ASSIGNED TASK: Upon reaching the line containing "[Twitter] (61, 701)", output that line and all remaining lines exactly, through the end of the entries, and output nothing before it.

TASK INPUT:
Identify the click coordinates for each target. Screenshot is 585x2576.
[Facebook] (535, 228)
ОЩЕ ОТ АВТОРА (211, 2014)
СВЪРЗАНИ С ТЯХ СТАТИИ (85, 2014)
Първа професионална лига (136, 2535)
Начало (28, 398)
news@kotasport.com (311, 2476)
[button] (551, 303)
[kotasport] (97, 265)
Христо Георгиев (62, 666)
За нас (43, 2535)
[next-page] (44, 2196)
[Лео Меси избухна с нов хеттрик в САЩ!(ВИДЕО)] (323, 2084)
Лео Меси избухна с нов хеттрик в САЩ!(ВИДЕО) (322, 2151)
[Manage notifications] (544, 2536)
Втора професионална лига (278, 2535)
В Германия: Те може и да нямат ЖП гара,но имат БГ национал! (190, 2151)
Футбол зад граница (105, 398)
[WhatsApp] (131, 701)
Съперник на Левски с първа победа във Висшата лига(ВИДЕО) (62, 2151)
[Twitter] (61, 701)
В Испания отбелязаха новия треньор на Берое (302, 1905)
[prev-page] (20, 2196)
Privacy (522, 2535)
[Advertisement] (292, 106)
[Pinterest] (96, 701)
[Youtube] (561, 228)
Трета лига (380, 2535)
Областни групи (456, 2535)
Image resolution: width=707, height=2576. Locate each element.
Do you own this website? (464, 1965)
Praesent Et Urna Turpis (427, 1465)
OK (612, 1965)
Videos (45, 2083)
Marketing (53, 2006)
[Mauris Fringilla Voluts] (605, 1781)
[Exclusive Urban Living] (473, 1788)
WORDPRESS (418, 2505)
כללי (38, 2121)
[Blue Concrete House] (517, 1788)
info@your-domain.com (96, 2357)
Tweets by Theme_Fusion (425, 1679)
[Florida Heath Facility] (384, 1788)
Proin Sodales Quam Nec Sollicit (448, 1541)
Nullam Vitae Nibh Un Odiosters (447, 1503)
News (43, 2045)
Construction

RESULT FOR THIS EXERCISE:
[Twitter] (61, 701)
В Испания отбелязаха новия треньор на Берое (302, 1905)
[prev-page] (20, 2196)
Privacy (522, 2535)
[Advertisement] (292, 106)
[Pinterest] (96, 701)
[Youtube] (561, 228)
Трета лига (380, 2535)
Областни групи (456, 2535)
Image resolution: width=707, height=2576. Locate each element.
Do you own this website? (464, 1965)
Praesent Et Urna Turpis (427, 1465)
OK (612, 1965)
Videos (45, 2083)
Marketing (53, 2006)
[Mauris Fringilla Voluts] (605, 1781)
[Exclusive Urban Living] (473, 1788)
WORDPRESS (418, 2505)
כללי (38, 2121)
[Blue Concrete House] (517, 1788)
info@your-domain.com (96, 2357)
Tweets by Theme_Fusion (425, 1679)
[Florida Heath Facility] (384, 1788)
Proin Sodales Quam Nec Sollicit (448, 1541)
Nullam Vitae Nibh Un Odiosters (447, 1503)
News (43, 2045)
Construction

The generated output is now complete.